Wars usually involve the destruction of assets. If the same amount of money chases fewer assets, the money has less value.
The government issues a lot of money to pay for the war but doesn't tend to increase taxes enough to make up for it, so inflation is high.
Weapons cost ALOT and do very little to increase the future economy.
It's the issue Russia is facing right now in Ukraine. Even if Putin wanted to stop, his economy has turned entirely wartime, when it ends the country crashes on itself.
Money printing and expensive bonds?
Only half of the incidents listed were actually full-scale wars (WWI and II). The other two incidents are an oil shock and a pandemic.
The commonality between all four of these incidents is that they correspond to severe supply shocks:
- During WWI and WWII, industrial supply was rerouted by force to the war effort, leaving normal consumer demand unfulfilled.
- During the oil crisis of the 70s, a critical energy input to the American economy massively increased in price due to sanctions placed on America.
- During the COVID-19 pandemic, a significant chunk of workers were paid not to work, as a form of deliberate supply destruction to avoid the spread of a novel coronavirus.

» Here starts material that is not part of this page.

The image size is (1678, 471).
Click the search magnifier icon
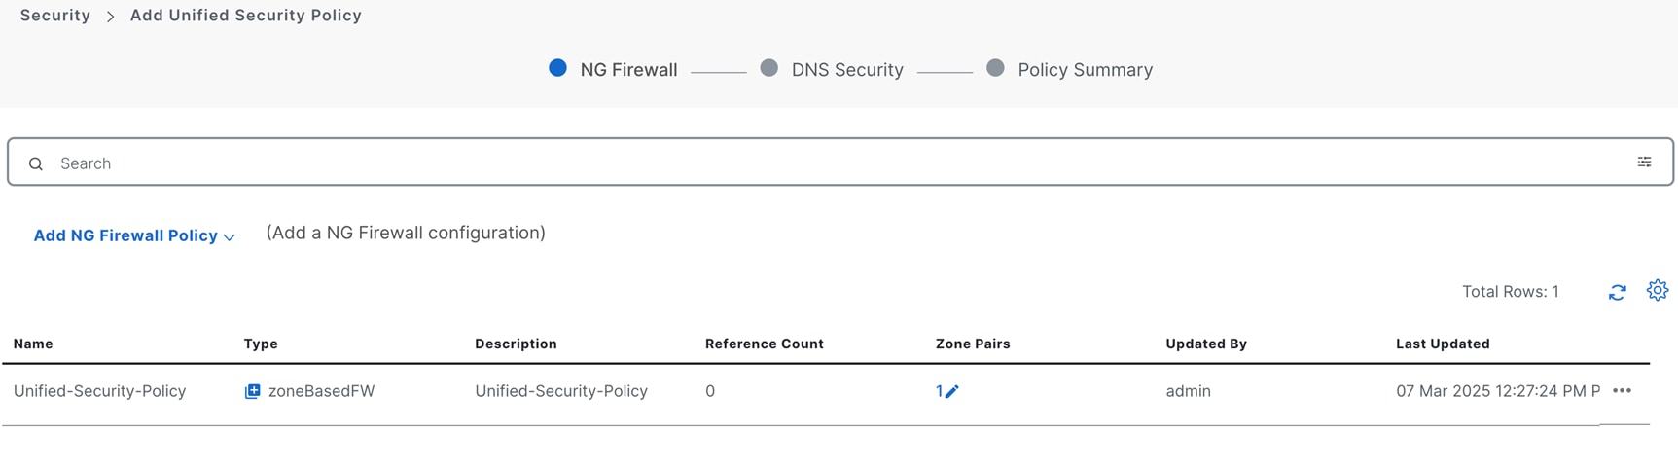point(36,163)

In a "normal" economy, supply is flexible enough that you can print money and nobody even notices. The supply curve is smooth and gradual, so prices only rise a little. When supply is constrained, however, prices rise to whatever value is necessary to curtail demand, because they have to. The supply curve is a brick wall.
(Guess)
A lot of money is printed.
Also, war is not an activity that generates wealth (but to some it does, obviously).

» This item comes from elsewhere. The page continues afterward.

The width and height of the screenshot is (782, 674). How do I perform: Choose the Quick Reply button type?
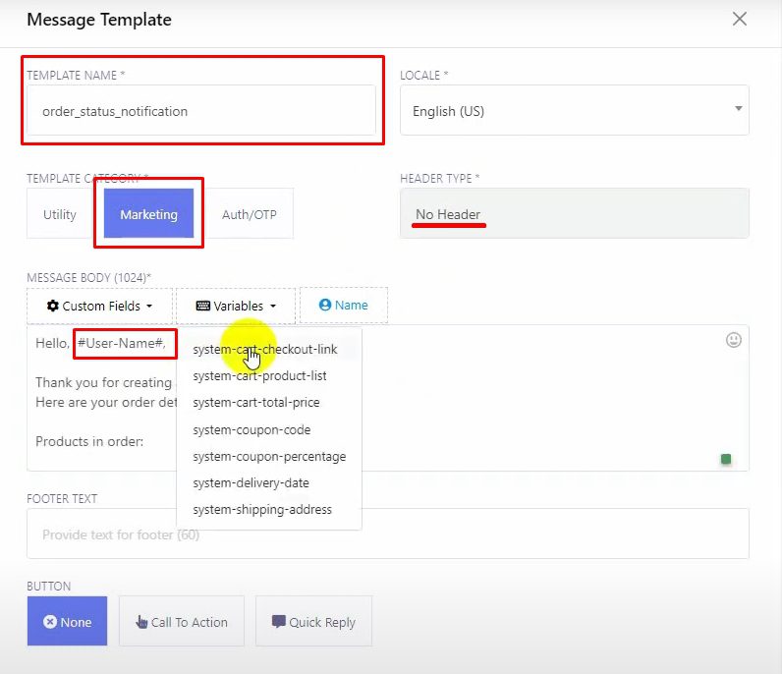coord(313,622)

In addition to the already-stated causes of government issuing currency necessary to meet war spending and the fact that war spending produces destruction of economic capability rather than development, wars tend to introduce trade barriers and divert resources away from productive tasks. Whether barriers are legal (tariffs, embargoes), or simply higher premiums due to increased risk, less trade happens, which raises prices (inflation). Economists also really hate number-go-down even when down is good, so policy is oriented towards making sure deflation never gets a chance in the interwar development periods.